[Collected data entries]
____

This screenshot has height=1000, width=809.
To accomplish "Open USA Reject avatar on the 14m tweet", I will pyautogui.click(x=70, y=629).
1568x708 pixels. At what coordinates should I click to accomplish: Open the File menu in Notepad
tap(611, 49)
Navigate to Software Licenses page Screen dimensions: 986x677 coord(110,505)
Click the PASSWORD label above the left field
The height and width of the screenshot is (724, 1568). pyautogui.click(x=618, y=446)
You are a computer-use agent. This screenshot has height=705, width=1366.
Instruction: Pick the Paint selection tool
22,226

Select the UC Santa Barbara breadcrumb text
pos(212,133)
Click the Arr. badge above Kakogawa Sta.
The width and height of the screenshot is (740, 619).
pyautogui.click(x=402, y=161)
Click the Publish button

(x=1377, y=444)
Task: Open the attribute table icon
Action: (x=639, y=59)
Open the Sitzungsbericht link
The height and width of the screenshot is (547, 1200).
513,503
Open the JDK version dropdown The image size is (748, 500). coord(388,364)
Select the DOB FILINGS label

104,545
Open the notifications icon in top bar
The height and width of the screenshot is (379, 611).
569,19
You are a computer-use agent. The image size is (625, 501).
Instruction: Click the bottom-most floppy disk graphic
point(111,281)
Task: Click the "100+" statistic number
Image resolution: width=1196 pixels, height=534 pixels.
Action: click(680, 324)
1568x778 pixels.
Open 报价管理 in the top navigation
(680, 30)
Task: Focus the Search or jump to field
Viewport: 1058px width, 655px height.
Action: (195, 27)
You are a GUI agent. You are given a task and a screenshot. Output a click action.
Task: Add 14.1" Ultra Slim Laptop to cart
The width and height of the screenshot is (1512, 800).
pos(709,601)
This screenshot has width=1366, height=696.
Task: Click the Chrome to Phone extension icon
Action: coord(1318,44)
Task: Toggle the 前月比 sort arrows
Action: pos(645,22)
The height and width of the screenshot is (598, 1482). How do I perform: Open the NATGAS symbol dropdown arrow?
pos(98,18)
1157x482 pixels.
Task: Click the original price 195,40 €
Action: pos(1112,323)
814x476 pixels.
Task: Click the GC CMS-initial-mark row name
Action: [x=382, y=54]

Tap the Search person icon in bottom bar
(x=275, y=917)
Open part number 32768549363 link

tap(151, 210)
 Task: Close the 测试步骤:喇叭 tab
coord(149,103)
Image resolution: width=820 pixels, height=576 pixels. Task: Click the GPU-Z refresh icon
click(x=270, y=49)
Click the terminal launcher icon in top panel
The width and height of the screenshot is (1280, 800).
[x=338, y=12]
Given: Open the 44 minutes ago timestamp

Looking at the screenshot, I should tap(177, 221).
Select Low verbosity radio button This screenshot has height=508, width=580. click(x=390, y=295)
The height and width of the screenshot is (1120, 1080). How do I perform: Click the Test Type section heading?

____

→ **What is expected**: Above are the records; repeat exactly the lines from the one holding "1568x778 pixels." down to the one holding "Laptop to cart", end lines included.

→ **Result**:
1568x778 pixels.
Open 报价管理 in the top navigation
(680, 30)
Task: Focus the Search or jump to field
Viewport: 1058px width, 655px height.
Action: (195, 27)
You are a GUI agent. You are given a task and a screenshot. Output a click action.
Task: Add 14.1" Ultra Slim Laptop to cart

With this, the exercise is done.